When the waterline was unearthed, crews discovered the sewer line was pocked with leaks and had to be replaced as well.

“We didn’t know there would be a quarter-mile of rotten sewer down there that we would be obligated to fix,” Foster said.

Environmental regulations prohibit the town from simply covering the sewer pipes back up once they know they are leaking. 

Weather has been a major factor, with January marked by a plethora of snowy, icy or wet days that forced work to a halt. Meanwhile, the crew has occasionally been pulled off the job to fix emergency leaks that spring up as a matter of course, Foster said.

“Winter is not the best time to have a water crew tied up because that’s when your leaks happen,” Foster said.

Now, they have marching orders to stay on the job regardless what else pops up. Ironically, the timing for the project during winter months was an effort to accommodate the businesses, who specifically requested the town wait until the fall tourist season was over before starting.

 

Calling in the cavalry

The Elysinia Avenue project is being tackled by the town’s new in-house water-and-sewer capital construction crew. 

While the town has always had a water-and-sewer crew to tackle routine leaks, the addition of a dedicated capital construction crew was aimed at saving money on outside contractors.

“We were clicking off at $600,000 to $800,000 a year for private contractors,” Foster said. The four-man in-house crew costs the town only $210,000 a year in salaries, plus another $100,000 or so in materials — a net savings to the town of $300,000 a year.

“It is a bargain,” Foster said.

But the side effect is that the project’s taken longer. Unlike an outside contractor with more manpower at its disposal, the town’s in-house crew has only four guys, precluding the idea of a second shift who can work into the evening or on weekends.

The crew works an 8-hour day, from 7:30 a.m. to 3:30 p.m., with a one-hour lunch break. 

Had the job been contracted out, the town would have faced major cost over-runs when they realized there was a rotten sewer line that needed replacing in addition to the water line, Foster said.

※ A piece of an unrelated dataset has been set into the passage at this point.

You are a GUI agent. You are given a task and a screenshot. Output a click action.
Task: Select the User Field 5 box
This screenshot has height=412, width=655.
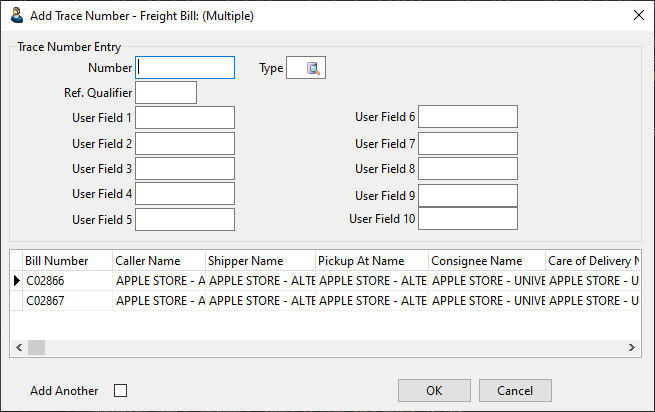(185, 219)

“If you were bidding 1,000 feet of water line and then say ‘Now I need you to fix 1,000 feet of sewer line,’ that would have been a premium change order,” Foster said.

But thanks to the in-house crew, the town’s only cost is additional supplies and materials.

Foster said the project is the largest one the new in-house capital construction crew has taken on since its launch last summer.

Beasley questioned whether it was more than the town’s crew could handle in-house, however.

“I don’t think it was necessarily planned out correctly, and I don’t think they invested the proper resources into getting it done,” Beasley said.

Beasley said the town’s mayor, public works director and interim manager have all paid him a visit in the past couple weeks to express condolences and convey the new game plan to get the work done, but Beasley wonders if it’s time to cut their losses and hire the rest of the job done.

“I think they have been genuinely concerned to try to look for solution, but I don’t think they have hit the right button yet,” Beasley said.